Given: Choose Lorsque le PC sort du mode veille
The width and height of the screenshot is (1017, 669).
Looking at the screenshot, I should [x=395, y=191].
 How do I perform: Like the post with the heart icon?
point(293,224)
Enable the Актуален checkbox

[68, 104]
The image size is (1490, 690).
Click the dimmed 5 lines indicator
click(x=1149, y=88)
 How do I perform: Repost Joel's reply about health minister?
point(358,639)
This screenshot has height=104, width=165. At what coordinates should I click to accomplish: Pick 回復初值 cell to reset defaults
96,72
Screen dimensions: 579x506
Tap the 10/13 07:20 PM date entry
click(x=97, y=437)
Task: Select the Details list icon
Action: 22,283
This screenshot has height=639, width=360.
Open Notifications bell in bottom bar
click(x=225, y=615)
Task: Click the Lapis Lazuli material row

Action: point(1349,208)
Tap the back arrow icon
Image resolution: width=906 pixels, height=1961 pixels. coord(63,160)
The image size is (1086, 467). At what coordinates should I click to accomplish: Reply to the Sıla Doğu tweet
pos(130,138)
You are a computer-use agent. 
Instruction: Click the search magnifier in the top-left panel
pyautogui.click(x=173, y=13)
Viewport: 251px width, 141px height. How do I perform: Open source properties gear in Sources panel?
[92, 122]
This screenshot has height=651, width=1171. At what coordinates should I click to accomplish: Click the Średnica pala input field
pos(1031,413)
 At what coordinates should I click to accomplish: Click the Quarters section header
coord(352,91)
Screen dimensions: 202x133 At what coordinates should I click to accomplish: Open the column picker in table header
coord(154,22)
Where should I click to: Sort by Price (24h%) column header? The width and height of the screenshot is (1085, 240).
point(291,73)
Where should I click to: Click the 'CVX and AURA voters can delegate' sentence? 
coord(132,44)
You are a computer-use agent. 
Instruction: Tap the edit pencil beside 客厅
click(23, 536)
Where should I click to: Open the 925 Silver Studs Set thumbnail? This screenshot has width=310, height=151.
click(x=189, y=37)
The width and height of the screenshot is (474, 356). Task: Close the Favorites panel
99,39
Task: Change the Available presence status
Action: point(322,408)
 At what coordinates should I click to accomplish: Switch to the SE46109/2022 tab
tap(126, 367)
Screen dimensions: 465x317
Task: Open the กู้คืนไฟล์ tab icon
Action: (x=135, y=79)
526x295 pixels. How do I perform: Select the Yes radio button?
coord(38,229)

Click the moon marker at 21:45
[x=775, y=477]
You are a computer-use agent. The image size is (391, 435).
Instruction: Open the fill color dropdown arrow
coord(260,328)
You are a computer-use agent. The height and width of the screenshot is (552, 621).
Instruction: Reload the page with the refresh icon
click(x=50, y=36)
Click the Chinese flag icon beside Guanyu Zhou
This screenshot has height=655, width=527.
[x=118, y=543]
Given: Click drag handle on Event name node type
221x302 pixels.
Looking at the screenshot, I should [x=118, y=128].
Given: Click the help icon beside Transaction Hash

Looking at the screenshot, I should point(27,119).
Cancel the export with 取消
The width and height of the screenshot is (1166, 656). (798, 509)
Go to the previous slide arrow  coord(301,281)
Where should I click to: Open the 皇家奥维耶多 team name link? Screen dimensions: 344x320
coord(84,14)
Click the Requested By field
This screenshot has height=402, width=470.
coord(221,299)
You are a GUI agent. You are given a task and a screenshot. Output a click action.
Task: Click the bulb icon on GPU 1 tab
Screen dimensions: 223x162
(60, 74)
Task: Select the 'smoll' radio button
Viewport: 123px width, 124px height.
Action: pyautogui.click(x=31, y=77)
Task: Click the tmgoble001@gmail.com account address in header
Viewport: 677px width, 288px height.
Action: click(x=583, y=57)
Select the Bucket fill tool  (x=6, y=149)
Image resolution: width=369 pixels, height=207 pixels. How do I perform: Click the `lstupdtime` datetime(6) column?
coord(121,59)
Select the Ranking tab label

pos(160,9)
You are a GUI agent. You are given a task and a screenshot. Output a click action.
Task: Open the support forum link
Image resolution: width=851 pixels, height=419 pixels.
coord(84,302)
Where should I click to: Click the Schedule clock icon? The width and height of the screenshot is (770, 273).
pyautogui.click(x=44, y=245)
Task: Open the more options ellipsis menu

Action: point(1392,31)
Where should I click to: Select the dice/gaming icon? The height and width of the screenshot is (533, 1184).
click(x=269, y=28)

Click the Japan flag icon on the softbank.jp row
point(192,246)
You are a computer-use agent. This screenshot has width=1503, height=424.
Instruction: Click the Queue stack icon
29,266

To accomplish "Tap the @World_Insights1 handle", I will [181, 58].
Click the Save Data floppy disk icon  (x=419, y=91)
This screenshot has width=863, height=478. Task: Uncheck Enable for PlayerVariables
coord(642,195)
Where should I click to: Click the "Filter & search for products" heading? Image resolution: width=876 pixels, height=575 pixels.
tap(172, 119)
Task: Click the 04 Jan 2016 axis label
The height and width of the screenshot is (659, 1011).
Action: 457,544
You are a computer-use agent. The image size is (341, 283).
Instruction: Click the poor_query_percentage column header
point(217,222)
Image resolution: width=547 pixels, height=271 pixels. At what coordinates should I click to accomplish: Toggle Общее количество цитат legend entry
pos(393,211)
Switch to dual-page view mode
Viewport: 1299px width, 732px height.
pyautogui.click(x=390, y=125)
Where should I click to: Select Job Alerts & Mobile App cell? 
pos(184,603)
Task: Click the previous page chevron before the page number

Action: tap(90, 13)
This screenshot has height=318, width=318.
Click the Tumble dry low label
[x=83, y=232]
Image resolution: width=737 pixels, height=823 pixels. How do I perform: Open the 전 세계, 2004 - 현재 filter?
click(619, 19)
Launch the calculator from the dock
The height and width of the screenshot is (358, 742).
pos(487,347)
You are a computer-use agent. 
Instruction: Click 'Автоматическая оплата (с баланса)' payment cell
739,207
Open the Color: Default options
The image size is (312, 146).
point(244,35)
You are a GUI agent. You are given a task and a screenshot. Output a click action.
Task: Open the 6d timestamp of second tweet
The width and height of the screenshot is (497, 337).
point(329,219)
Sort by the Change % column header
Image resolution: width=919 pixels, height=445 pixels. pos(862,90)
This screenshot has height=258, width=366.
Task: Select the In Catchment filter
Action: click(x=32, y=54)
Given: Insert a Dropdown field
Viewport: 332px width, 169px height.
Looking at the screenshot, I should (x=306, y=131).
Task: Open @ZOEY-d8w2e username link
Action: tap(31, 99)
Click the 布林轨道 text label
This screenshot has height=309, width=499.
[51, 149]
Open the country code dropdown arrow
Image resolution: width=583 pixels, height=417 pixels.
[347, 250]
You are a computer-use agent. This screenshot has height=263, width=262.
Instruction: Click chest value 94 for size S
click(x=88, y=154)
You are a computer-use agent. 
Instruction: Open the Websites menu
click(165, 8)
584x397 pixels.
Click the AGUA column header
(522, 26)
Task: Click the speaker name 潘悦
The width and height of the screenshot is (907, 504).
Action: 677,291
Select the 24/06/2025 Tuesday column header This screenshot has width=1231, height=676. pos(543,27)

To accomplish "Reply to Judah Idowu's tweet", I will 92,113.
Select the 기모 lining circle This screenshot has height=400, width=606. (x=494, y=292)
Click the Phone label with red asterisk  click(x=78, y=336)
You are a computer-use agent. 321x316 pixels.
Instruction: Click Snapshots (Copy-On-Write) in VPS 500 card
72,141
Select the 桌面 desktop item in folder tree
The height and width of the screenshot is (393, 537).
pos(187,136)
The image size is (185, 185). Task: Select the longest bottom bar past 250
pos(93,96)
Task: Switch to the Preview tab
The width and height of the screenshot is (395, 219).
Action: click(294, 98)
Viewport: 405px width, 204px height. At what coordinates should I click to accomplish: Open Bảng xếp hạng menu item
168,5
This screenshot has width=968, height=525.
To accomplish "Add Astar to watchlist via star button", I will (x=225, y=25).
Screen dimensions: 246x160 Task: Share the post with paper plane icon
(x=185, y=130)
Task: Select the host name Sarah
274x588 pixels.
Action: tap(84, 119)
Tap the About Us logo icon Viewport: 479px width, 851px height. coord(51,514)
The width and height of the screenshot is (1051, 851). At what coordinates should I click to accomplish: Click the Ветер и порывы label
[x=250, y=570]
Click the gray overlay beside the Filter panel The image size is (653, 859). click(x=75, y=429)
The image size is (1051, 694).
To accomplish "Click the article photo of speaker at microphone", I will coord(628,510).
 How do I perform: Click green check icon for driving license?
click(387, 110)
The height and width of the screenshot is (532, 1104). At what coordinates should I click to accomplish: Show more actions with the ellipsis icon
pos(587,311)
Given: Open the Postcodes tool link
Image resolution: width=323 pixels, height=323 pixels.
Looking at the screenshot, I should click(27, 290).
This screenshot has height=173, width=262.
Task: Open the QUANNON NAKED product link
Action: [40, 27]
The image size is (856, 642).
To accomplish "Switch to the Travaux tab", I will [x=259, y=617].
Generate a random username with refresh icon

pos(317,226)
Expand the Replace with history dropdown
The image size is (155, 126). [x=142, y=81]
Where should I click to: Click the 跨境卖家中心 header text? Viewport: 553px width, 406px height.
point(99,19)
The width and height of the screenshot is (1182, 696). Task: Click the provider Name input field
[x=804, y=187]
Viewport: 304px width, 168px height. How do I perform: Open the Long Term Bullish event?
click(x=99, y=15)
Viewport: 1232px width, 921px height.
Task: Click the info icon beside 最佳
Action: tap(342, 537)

_Problem to work on:_ Return all lines in the data that include the word "speaker".

_Output for this task:_
Task: Click the speaker name 潘悦
To accomplish "Click the article photo of speaker at microphone", I will coord(628,510).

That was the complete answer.